━━ EXTRAIT À LIRE
L’être humain durant sa vie sur terre est menacé d’invalidité à chaque instant de sa vie. Un accident de circulation, une mauvaise nouvelle un accident cardio-vasculaire ou cérébral, une crise cardiaque, la rougeole, le glaucome…, peuvent faire perdre l’usage des membres, des yeux, de la parole et handicaper à vie. Dès lors, la victime est, le plus souvent perçue comme un poids au sein de la famille. M. Djalilou Agbérè, journaliste à Taxi FM, a su tracer son sillon, malgré vents et marrées.

En effet, il a eu la malchance ce jour du 12 juin 2006, quand il jouait au football avec ses amis. Une partie de foot qui a mal tourné pour ce petit qui préparait son certificat d’étude du premier cycle : il est sorti du terrain avec une facture que les tradithérapeutes n’ont pas pu soigner. Transporté, un mois plus tard, à l’hôpital, les médecins ont fait de leur mieux afin qu’il se tire d’affaire. Cependant, il fallait amputer la jambe pour lui permettre de vivre. Il a été opéré deux fois. Après quoi a suivi   la rééducation. A la fin de la rééducation, une nouvelle vie s’est ouverte à Djalilou qui se souvient. « Je venais de perdre une année scolaire et il me fallait rester à la maison, car, pour l’entourage qui a découragé mes parents,  il ne restait qu’à me mettre dans un coin de la rue ou dans les lieux publics pour mendier, afin de survivre. Mais Dieu avait un autre plan pour moi » souligne t- il. Il a relevé qu’étant donné qu’il avait appris à se débrouiller seul, et surtout à s’asseoir, il a exprimé son désir de retourner à l’école, ce qui fut fait. Son intelligence a frappé plus d’un dans le milieu. C’est ainsi qu’en classe de première, à un pas d’abandonner l’école par manque de moyens, une bonne volonté l’a aidé jusqu’à l’obtention de la licence.
━━━━
━━ DONNÉES SOURCES
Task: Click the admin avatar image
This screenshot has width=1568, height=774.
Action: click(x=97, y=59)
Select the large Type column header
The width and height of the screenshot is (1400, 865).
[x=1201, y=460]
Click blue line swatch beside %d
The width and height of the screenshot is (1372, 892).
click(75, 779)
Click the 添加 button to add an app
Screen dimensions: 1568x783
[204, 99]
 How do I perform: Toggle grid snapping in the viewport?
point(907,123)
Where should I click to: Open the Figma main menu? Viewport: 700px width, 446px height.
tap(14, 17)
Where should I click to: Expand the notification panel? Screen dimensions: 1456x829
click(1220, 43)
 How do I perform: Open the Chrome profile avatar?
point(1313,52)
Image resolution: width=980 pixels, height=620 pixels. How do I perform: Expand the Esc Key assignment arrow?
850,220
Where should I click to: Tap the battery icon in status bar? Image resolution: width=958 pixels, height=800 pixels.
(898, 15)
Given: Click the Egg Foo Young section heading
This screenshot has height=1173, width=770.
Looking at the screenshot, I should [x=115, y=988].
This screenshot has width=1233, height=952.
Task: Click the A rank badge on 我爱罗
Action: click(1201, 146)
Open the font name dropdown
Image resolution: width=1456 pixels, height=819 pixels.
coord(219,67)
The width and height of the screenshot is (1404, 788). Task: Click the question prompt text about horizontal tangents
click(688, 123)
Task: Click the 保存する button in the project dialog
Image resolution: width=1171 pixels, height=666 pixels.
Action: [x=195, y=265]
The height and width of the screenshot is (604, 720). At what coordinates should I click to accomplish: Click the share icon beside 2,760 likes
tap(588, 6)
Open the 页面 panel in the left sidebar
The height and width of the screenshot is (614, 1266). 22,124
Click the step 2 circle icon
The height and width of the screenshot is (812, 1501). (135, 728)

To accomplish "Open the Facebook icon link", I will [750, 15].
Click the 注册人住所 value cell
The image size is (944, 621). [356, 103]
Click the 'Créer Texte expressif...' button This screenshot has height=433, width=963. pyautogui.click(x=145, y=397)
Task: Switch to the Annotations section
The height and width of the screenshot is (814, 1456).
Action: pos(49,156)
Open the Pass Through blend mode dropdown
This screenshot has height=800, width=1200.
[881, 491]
━━━━
» CONSIGNES:
1: Présentez sous forme de liste numérotée tous les enregistrements depuis la ligne contenant « Where should I click to: Tap » jusqu'à la fin des enregistrements, ces deux limites comprises, en omettant les lignes vides.
2: Reprenez l'extrait sur le parcours de Djalilou Agbérè là où il s'arrête.
Ces enregistrements n'ont aucun lien avec l'extrait.

» RÉPONSES PAR CONSIGNE:
1:
1. Where should I click to: Tap the battery icon in status bar? Image resolution: width=958 pixels, height=800 pixels.
2. (898, 15)
3. Given: Click the Egg Foo Young section heading
4. This screenshot has height=1173, width=770.
5. Looking at the screenshot, I should [x=115, y=988].
6. This screenshot has width=1233, height=952.
7. Task: Click the A rank badge on 我爱罗
8. Action: click(1201, 146)
9. Open the font name dropdown
10. Image resolution: width=1456 pixels, height=819 pixels.
11. coord(219,67)
12. The width and height of the screenshot is (1404, 788). Task: Click the question prompt text about horizontal tangents
13. click(688, 123)
14. Task: Click the 保存する button in the project dialog
15. Image resolution: width=1171 pixels, height=666 pixels.
16. Action: [x=195, y=265]
17. The height and width of the screenshot is (604, 720). At what coordinates should I click to accomplish: Click the share icon beside 2,760 likes
18. tap(588, 6)
19. Open the 页面 panel in the left sidebar
20. The height and width of the screenshot is (614, 1266). 22,124
21. Click the step 2 circle icon
22. The height and width of the screenshot is (812, 1501). (135, 728)
23. To accomplish "Open the Facebook icon link", I will [750, 15].
24. Click the 注册人住所 value cell
25. The image size is (944, 621). [356, 103]
26. Click the 'Créer Texte expressif...' button This screenshot has height=433, width=963. pyautogui.click(x=145, y=397)
27. Task: Switch to the Annotations section
28. The height and width of the screenshot is (814, 1456).
29. Action: pos(49,156)
30. Open the Pass Through blend mode dropdown
31. This screenshot has height=800, width=1200.
32. [881, 491]

2:
Mon handicap, ma force

Pour lui, accepter ses limites est un atout. Ses bons résultats scolaires ont amené certaines personnes à penser qu’il aurait pactisé avec le diable. Cependant, ce regard lourd ne l’a pas empêché de persévérer. « J’ai pris conscience que j’étais une personne diminuée physiquement, mais, que cela était  sans impact sur mes facultés intellectuelles. Quoiqu’un handicapé puisse faire, il doit à un moment reconnaitre ses limites. Il n’y a aucune honte à cela. Le handicapé autonome n’est pas un surhumain, mais un humain avec ses forces et une faiblesse particulière qu’il veut compenser. Pour cette même raison, il lui faut quelques fois, l’aide de son entourage. J’avais besoin de mes camarades de classe, de mes enseignants et de ma famille. Ceux qui avaient conscience répondaient à mes sollicitations. Je garde en haut estime cette personne généreuse qui m’a vraiment soutenu », dit-il. Déterminé à se retrouver devant les micros, il n’a pas du tout baissé les bras. Aujourd’hui, nanti d’une licence en communication, les portes des studios lui sont ouvertes. Déjà en 2013, il s’essayait à Radio Tchamba, tout en servant de correspondant de Radio KNTB et Taxi FM au Nord du pays, avant de devenir journaliste permanent à Taxi FM. Par ailleurs, son handicap n’a en rien inhibé sa passion pour le football. Avec ses pairs, ils ont une équipe de football (Elan de Vie), pour prouver que malgré leur état, ils ont encore des potentialités à faire valoir. « Je suis  capitaine de l’équipe de foot des handicapés du Togo et je représente mon organe lors de la soirée T des médias. Je vais au cinéma,  j’aime découvrir des nouveaux lieux culturels, voir des expositions et prendre des photos. Ceci m’occupe et me permet d’oublier mon handicap. Car, en effet, que l’on soit handicapé, ne devrait rien changer à nos actions ou notre présence dans le monde. Malheureusement, le jugement est encore aujourd’hui omniprésent »,  a- t-il fait remarquer.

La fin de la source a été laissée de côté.